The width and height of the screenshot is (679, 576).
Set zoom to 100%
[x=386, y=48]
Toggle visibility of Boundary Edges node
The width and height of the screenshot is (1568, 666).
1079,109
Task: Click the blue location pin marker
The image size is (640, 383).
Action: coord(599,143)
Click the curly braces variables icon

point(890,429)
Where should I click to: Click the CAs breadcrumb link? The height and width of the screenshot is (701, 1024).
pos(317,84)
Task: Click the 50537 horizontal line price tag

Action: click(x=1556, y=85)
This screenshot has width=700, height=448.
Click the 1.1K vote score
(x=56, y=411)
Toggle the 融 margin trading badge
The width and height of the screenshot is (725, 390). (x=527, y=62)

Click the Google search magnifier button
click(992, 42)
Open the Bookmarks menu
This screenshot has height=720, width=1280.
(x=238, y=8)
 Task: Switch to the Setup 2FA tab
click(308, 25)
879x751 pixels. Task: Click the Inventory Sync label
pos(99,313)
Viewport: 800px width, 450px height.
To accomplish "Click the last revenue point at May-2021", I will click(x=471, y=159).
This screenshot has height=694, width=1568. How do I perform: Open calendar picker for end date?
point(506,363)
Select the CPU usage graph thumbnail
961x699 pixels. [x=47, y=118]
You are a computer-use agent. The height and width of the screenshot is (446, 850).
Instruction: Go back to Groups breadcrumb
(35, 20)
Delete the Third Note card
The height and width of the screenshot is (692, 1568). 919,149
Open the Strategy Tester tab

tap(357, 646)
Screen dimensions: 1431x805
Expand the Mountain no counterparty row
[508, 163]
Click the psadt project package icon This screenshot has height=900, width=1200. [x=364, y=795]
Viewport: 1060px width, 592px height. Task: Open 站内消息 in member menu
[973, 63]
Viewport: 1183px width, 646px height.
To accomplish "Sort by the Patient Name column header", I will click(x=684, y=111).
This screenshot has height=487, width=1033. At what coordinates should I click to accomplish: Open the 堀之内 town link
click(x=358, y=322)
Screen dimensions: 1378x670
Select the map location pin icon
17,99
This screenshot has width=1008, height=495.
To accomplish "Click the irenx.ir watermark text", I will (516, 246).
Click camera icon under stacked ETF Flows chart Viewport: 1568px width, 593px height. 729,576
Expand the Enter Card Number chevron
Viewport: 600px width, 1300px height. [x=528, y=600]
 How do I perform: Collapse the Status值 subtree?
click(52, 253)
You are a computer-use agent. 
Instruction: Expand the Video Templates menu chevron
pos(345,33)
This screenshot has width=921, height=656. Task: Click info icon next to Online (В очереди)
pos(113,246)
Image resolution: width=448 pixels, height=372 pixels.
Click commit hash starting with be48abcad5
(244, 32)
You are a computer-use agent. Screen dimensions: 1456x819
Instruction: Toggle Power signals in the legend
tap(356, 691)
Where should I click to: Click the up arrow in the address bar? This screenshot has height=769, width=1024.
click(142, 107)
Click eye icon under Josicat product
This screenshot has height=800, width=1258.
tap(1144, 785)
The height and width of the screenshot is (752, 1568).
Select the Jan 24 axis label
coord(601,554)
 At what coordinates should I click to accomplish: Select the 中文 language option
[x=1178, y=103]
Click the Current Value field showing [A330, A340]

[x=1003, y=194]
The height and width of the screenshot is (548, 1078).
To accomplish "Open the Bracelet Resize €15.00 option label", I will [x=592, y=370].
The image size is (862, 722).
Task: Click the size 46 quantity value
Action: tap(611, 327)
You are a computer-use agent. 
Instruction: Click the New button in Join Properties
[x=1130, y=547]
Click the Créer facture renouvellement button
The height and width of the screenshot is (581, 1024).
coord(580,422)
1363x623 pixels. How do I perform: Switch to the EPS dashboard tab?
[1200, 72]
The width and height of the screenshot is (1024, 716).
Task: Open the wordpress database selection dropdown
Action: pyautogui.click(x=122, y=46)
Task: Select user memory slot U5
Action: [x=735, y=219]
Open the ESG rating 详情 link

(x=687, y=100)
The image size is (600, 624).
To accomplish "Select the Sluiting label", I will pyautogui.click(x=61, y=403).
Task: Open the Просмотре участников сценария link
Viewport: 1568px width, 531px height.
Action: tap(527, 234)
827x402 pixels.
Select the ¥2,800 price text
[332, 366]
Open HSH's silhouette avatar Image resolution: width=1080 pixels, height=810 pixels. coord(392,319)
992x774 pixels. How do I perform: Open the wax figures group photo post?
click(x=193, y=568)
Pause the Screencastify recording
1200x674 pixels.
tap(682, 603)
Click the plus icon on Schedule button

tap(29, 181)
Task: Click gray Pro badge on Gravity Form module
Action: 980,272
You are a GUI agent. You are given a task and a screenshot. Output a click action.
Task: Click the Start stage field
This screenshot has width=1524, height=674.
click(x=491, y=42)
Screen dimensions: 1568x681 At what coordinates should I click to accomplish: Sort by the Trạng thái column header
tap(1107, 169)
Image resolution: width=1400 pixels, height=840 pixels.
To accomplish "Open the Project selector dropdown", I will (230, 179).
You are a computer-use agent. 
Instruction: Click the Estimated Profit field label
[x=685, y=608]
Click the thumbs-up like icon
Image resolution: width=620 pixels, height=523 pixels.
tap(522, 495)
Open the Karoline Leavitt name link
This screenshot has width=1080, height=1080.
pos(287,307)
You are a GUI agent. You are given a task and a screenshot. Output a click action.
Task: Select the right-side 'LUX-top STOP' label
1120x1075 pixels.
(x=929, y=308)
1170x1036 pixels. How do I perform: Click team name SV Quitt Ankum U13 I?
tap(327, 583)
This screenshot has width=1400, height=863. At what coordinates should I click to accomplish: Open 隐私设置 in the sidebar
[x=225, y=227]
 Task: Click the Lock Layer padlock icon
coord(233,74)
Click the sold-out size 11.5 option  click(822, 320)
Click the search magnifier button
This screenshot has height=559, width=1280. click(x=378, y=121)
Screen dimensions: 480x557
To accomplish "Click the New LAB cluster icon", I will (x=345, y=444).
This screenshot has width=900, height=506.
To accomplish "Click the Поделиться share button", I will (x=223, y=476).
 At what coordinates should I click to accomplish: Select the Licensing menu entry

• _What is needed_
Retype the entries. Every line must match exactly.

• _Problem solution_
The width and height of the screenshot is (679, 576).
Set zoom to 100%
[x=386, y=48]
Toggle visibility of Boundary Edges node
The width and height of the screenshot is (1568, 666).
1079,109
Task: Click the blue location pin marker
The image size is (640, 383).
Action: coord(599,143)
Click the curly braces variables icon

point(890,429)
Where should I click to: Click the CAs breadcrumb link? The height and width of the screenshot is (701, 1024).
pos(317,84)
Task: Click the 50537 horizontal line price tag

Action: click(x=1556, y=85)
This screenshot has width=700, height=448.
Click the 1.1K vote score
(x=56, y=411)
Toggle the 融 margin trading badge
The width and height of the screenshot is (725, 390). (x=527, y=62)

Click the Google search magnifier button
click(992, 42)
Open the Bookmarks menu
This screenshot has height=720, width=1280.
(x=238, y=8)
 Task: Switch to the Setup 2FA tab
click(308, 25)
879x751 pixels. Task: Click the Inventory Sync label
pos(99,313)
Viewport: 800px width, 450px height.
To accomplish "Click the last revenue point at May-2021", I will click(x=471, y=159).
This screenshot has height=694, width=1568. How do I perform: Open calendar picker for end date?
point(506,363)
Select the CPU usage graph thumbnail
961x699 pixels. [x=47, y=118]
You are a computer-use agent. The height and width of the screenshot is (446, 850).
Instruction: Go back to Groups breadcrumb
(35, 20)
Delete the Third Note card
The height and width of the screenshot is (692, 1568). 919,149
Open the Strategy Tester tab

tap(357, 646)
Screen dimensions: 1431x805
Expand the Mountain no counterparty row
[508, 163]
Click the psadt project package icon This screenshot has height=900, width=1200. [x=364, y=795]
Viewport: 1060px width, 592px height. Task: Open 站内消息 in member menu
[973, 63]
Viewport: 1183px width, 646px height.
To accomplish "Sort by the Patient Name column header", I will click(x=684, y=111).
This screenshot has height=487, width=1033. At what coordinates should I click to accomplish: Open the 堀之内 town link
click(x=358, y=322)
Screen dimensions: 1378x670
Select the map location pin icon
17,99
This screenshot has width=1008, height=495.
To accomplish "Click the irenx.ir watermark text", I will (516, 246).
Click camera icon under stacked ETF Flows chart Viewport: 1568px width, 593px height. 729,576
Expand the Enter Card Number chevron
Viewport: 600px width, 1300px height. [x=528, y=600]
 How do I perform: Collapse the Status值 subtree?
click(52, 253)
You are a computer-use agent. 
Instruction: Expand the Video Templates menu chevron
pos(345,33)
This screenshot has width=921, height=656. Task: Click info icon next to Online (В очереди)
pos(113,246)
Image resolution: width=448 pixels, height=372 pixels.
Click commit hash starting with be48abcad5
(244, 32)
You are a computer-use agent. Screen dimensions: 1456x819
Instruction: Toggle Power signals in the legend
tap(356, 691)
Where should I click to: Click the up arrow in the address bar? This screenshot has height=769, width=1024.
click(142, 107)
Click eye icon under Josicat product
This screenshot has height=800, width=1258.
tap(1144, 785)
The height and width of the screenshot is (752, 1568).
Select the Jan 24 axis label
coord(601,554)
 At what coordinates should I click to accomplish: Select the 中文 language option
[x=1178, y=103]
Click the Current Value field showing [A330, A340]

[x=1003, y=194]
The height and width of the screenshot is (548, 1078).
To accomplish "Open the Bracelet Resize €15.00 option label", I will [x=592, y=370].
The image size is (862, 722).
Task: Click the size 46 quantity value
Action: tap(611, 327)
You are a computer-use agent. 
Instruction: Click the New button in Join Properties
[x=1130, y=547]
Click the Créer facture renouvellement button
The height and width of the screenshot is (581, 1024).
coord(580,422)
1363x623 pixels. How do I perform: Switch to the EPS dashboard tab?
[1200, 72]
The width and height of the screenshot is (1024, 716).
Task: Open the wordpress database selection dropdown
Action: pyautogui.click(x=122, y=46)
Task: Select user memory slot U5
Action: [x=735, y=219]
Open the ESG rating 详情 link

(x=687, y=100)
The image size is (600, 624).
To accomplish "Select the Sluiting label", I will pyautogui.click(x=61, y=403).
Task: Open the Просмотре участников сценария link
Viewport: 1568px width, 531px height.
Action: tap(527, 234)
827x402 pixels.
Select the ¥2,800 price text
[332, 366]
Open HSH's silhouette avatar Image resolution: width=1080 pixels, height=810 pixels. coord(392,319)
992x774 pixels. How do I perform: Open the wax figures group photo post?
click(x=193, y=568)
Pause the Screencastify recording
1200x674 pixels.
tap(682, 603)
Click the plus icon on Schedule button

tap(29, 181)
Task: Click gray Pro badge on Gravity Form module
Action: 980,272
You are a GUI agent. You are given a task and a screenshot. Output a click action.
Task: Click the Start stage field
This screenshot has width=1524, height=674.
click(x=491, y=42)
Screen dimensions: 1568x681 At what coordinates should I click to accomplish: Sort by the Trạng thái column header
tap(1107, 169)
Image resolution: width=1400 pixels, height=840 pixels.
To accomplish "Open the Project selector dropdown", I will (230, 179).
You are a computer-use agent. 
Instruction: Click the Estimated Profit field label
[x=685, y=608]
Click the thumbs-up like icon
Image resolution: width=620 pixels, height=523 pixels.
tap(522, 495)
Open the Karoline Leavitt name link
This screenshot has width=1080, height=1080.
pos(287,307)
You are a GUI agent. You are given a task and a screenshot. Output a click action.
Task: Select the right-side 'LUX-top STOP' label
1120x1075 pixels.
(x=929, y=308)
1170x1036 pixels. How do I perform: Click team name SV Quitt Ankum U13 I?
tap(327, 583)
This screenshot has width=1400, height=863. At what coordinates should I click to accomplish: Open 隐私设置 in the sidebar
[x=225, y=227]
 Task: Click the Lock Layer padlock icon
coord(233,74)
Click the sold-out size 11.5 option  click(822, 320)
Click the search magnifier button
This screenshot has height=559, width=1280. click(x=378, y=121)
Screen dimensions: 480x557
To accomplish "Click the New LAB cluster icon", I will (x=345, y=444).
This screenshot has width=900, height=506.
To accomplish "Click the Поделиться share button", I will (x=223, y=476).
 At what coordinates should I click to accomplish: Select the Licensing menu entry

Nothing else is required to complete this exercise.